Studio album by the Blue Nile
- Released: 30 April 1984
- Recorded: 1981–1983
- Studios: Castlesound Studios, Pencaitland, East Lothian, Scotland
- Genres: Sophisti-pop; synth-pop; ambient; blue-eyed soul;
- Length: 37:47
- Labels: Linn, A&M
- Producers: Paul Buchanan and Robert Bell

The Blue Nile chronology
|  | A Walk Across the Rooftops (1984) | Hats (1989) |

Singles from A Walk Across the Rooftops
- "Stay" Released: 13 April 1984 (reissued: 29 October 1984); "Tinseltown in the Rain" Released: 20 August 1984;

= A Walk Across the Rooftops =

A Walk Across the Rooftops is the debut album by Scottish band The Blue Nile, released on 30 April 1984 on Linn Records in the UK and on A&M Records in the US. Although the album was released to little fanfare and was not a big hit on its initial release, it slowly accumulated fans and sales through word of mouth as the years passed, and by the time the follow-up Hats was released in 1989, A Walk Across the Rooftops had sold 80,000 copies.

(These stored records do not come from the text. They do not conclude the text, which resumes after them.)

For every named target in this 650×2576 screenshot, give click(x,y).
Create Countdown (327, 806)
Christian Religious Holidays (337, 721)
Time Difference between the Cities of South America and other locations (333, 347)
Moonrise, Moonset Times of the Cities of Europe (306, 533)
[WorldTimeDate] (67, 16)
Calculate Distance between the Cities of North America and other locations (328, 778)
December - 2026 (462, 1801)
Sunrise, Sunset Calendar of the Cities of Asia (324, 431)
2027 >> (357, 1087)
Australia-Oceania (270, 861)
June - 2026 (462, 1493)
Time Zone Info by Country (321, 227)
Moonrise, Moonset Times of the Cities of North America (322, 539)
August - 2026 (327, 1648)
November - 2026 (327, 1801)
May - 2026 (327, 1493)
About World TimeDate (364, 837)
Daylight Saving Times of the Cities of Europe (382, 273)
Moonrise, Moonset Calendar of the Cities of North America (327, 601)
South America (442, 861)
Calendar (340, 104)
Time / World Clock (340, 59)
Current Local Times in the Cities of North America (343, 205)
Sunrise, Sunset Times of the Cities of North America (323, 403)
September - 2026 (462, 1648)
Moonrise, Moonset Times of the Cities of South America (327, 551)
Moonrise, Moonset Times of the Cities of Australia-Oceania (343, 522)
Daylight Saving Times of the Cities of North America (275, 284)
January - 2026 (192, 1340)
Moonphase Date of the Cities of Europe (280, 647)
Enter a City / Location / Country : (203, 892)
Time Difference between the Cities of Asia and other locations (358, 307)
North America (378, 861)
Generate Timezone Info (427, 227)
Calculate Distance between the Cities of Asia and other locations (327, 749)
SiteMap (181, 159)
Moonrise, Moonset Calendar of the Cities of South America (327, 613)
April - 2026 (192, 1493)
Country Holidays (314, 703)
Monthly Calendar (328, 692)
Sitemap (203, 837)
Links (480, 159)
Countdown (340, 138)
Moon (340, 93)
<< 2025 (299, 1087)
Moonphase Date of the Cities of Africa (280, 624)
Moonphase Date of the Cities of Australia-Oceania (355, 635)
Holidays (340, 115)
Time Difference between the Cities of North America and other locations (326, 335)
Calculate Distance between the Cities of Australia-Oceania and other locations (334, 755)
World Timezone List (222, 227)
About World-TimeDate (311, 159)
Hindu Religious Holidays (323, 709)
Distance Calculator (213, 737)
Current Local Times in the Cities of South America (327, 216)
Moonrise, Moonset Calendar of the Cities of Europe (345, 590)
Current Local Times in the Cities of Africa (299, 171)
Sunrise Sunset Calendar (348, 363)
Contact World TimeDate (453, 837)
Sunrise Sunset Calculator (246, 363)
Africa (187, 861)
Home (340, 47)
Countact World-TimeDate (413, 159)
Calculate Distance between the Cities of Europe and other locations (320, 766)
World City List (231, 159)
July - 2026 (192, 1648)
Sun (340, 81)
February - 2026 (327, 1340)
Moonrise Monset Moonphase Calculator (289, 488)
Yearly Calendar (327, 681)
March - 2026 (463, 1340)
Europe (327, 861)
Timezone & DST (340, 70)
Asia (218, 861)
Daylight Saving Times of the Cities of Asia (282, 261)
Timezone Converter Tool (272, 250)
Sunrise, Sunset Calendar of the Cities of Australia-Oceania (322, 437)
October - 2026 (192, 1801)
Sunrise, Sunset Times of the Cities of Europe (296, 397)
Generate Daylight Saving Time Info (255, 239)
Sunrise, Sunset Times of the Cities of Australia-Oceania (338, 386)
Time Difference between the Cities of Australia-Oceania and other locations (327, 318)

It continued to gather praise when reissued in 2012, and in 2015, was certified Silver by the British Phonographic Industry (BPI) in the United Kingdom, indicating sales in excess of 60,000 copies.

==Background==
Having put out their debut single "I Love This Life" in 1981, the Blue Nile spent the next couple of years playing gigs in their native Glasgow: with little money and due to singer Paul Buchanan's limited ability on the guitar, by necessity their songs were stripped-down cover versions of old songs, and as Buchanan later said, "I suppose to some extent that started to bleed into our own songs – there was more and more space in what we were doing". Buchanan and Robert Bell's songs would start out written on an acoustic guitar or a piano, and then together with third member Paul Joseph "PJ" Moore and engineer Calum Malcolm the songs would be rearranged in the studio.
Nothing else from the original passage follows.